Unfortunately, most of these expectations are often not met. Students have no common morals to guide proper social behavior or elicit respect for teachers. Many are apathetic and even aggressively opposed to the learning environment. Teachers are commonly physically assaulted and verbally abused. Parents are busy struggling to make a living and are either unable to positively influence their child's behavior or blame the teacher instead. Students are too preoccupied with cell phones, social media, drugs, sex, and alcohol to care about learning.

Teachers are asked to do more with less and to put up with all of this for a low salary. Many teachers work multiple jobs in order to survive. If we truly want to improve teacher retention, salary improvements will have to be addressed.

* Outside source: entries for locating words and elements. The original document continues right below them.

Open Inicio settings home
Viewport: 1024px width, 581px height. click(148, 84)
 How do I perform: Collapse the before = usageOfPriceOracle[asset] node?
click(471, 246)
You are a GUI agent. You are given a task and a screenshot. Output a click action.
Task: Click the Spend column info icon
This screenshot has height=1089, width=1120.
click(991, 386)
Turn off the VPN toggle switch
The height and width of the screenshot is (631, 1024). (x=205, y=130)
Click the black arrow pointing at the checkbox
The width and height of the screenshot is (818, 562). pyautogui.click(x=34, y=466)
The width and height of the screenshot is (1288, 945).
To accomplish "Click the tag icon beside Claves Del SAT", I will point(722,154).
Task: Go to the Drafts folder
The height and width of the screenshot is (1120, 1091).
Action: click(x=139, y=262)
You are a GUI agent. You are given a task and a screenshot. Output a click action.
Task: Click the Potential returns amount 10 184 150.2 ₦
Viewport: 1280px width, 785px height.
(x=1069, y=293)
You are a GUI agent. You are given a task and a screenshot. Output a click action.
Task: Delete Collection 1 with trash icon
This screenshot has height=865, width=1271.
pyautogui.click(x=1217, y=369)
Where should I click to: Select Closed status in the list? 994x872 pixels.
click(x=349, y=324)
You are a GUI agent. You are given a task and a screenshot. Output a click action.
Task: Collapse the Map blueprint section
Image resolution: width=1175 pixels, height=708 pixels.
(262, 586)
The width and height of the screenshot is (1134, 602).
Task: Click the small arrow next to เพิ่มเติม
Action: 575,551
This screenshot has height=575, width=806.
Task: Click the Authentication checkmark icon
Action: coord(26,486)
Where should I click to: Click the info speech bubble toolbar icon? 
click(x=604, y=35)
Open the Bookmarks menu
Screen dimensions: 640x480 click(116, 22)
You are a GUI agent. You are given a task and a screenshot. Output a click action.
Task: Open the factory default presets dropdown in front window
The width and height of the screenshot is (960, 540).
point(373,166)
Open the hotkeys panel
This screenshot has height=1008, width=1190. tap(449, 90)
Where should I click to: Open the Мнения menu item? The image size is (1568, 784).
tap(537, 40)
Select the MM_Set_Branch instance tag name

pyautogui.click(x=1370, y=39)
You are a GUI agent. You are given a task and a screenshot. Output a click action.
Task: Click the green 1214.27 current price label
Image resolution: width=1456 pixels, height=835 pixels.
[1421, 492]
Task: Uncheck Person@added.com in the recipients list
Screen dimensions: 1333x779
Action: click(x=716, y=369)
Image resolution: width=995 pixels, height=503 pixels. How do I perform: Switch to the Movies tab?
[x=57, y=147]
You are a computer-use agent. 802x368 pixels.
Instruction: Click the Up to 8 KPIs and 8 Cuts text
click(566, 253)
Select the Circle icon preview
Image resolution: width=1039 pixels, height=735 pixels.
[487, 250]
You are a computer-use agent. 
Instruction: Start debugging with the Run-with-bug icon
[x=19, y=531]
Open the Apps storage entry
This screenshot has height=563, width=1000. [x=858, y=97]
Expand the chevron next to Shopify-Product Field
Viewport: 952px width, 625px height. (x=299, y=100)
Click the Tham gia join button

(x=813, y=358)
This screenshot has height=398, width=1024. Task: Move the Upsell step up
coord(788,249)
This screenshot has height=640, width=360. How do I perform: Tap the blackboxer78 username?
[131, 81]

Perhaps most frustrating of all is the inability of some school leaders to utilize any common sense when dealing with these issues. I will say it plainly. Students and teachers are human beings! Human beings cannot remain fully engaged mentally or physically for 7.5 or 8 hours a day with only 4–5-minute breaks every 50 or so minutes and only a 20–25-minute lunch break. Teachers and students are tired by September/October. The rest of the school year is just survival. Proper learning cannot take place in an environment like this. School leaders need to consider that "seat time" is in no way related to learning and teachers are not childcare workers, babysitters, or juvenile detention officers. School leaders must reduce contact hours between teachers and students. A 5–6-hour learning day plus after school activities is a better model. Teachers on an 8-hour workday will finally have time to do what they are supposed to be doing. Students will be better rested, have more time to study, and learn work-life balance. But even this will not keep some teachers from leaving. They have been mistreated and ignored for too long.


Teachers have lives outside of school. They are exhausted and tired of trying to do the impossible. They are tired of working 24/7, tired of fearing evaluations, tired of being underpaid and over stressed and tired of giving everything they have when they feel as though students don't care, parents blame them, and administrators refuse to listen.